Questions on the material
A) In the passage on environmental DNA, rewrite the text starting with "The ultimate limiting" and going on through "DNA in amber.", swapping "half-life" for "finite lifespan".
B) According to the passage on environmental DNA, how much warmer was Greenland 2 million years ago than it is now?

Provided passage
== Segment start ==
Our ability to detect, amplify, and sequence tiny amount of DNA has lead to a scientific revolution. We can now take a small sample of water from a lake, and by analyzing the environmental DNA in that water determine all of the things that live in the lake. This is an amazingly powerful tool. My favorite application of this technique was to demonstrate the absence of DNA in Loch Ness from any giant reptile or aquatic dinosaur. So-called eDNA is perhaps the most powerful evidence of a negative, the absence of a creature in an environment – you can’t hide your eDNA.
The ultimate limiting factor on eDNA is how long such DNA will survive. DNA has a half-life, it spontaneously degrades and sheds information, until it is no longer useful for sequencing. Previously scientists extracted DNA from ice cores in Greenland, and were able to sequence DNA up to 800,000 years old. The oldest DNA ever recovered was probably 1.1-1.2 million years old. Based on this scientists estimated that the ultimate lifespan of usable DNA was about 1 million years. This put the final nail in the coffin of any dreams of a Jurassic park. Non-avian dinosaurs died out 65 million years ago, so none of their DNA should still be left on Earth (the closest we can get is related DNA in birds). But no T. rex DNA in amber.
According to a new assay in the most norther region of Greenland, however, we have to push back the estimate of how long DNA can survive to at least 2 million years. That is a significant increase (but still a long way from T. rex). The site is Kap København Formation located in Peary Land in north Greenland. This is now a barren frozen desert. There are also very few macrofossils here, mostly from a boreal forest and insects, with the only vertebrate being a hare’s tooth. Conditions there are apparently not conducive to fossilization. We do know that 2 million years ago Greenland was much warmer, about 10 degrees C warmer than present. So there is no reason it should not have been teeming with life.
== Segment end ==
Material supplied
== Segment start ==
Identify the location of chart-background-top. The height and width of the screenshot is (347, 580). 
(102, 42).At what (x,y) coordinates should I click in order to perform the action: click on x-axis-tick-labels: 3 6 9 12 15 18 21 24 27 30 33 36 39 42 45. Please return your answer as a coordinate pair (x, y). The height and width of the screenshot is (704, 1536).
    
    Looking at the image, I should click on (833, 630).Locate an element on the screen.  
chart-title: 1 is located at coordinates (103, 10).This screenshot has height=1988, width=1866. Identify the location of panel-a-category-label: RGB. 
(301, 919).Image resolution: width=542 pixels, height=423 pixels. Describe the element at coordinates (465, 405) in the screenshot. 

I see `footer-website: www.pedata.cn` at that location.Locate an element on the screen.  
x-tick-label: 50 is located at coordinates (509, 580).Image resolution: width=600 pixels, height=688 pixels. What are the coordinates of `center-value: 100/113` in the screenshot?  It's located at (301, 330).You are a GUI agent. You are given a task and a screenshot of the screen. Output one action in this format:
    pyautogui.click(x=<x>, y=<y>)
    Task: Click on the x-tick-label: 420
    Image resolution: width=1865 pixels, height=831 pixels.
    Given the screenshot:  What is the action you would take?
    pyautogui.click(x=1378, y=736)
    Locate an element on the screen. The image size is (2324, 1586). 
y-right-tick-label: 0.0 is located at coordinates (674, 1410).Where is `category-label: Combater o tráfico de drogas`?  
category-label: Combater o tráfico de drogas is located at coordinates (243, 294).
== Segment end ==
Task-by-task solutions
A)
The ultimate limiting factor on eDNA is how long such DNA will survive. DNA has a finite lifespan, it spontaneously degrades and sheds information, until it is no longer useful for sequencing. Previously scientists extracted DNA from ice cores in Greenland, and were able to sequence DNA up to 800,000 years old. The oldest DNA ever recovered was probably 1.1-1.2 million years old. Based on this scientists estimated that the ultimate lifespan of usable DNA was about 1 million years. This put the final nail in the coffin of any dreams of a Jurassic park. Non-avian dinosaurs died out 65 million years ago, so none of their DNA should still be left on Earth (the closest we can get is related DNA in birds). But no T. rex DNA in amber.

B) About 10 degrees C warmer.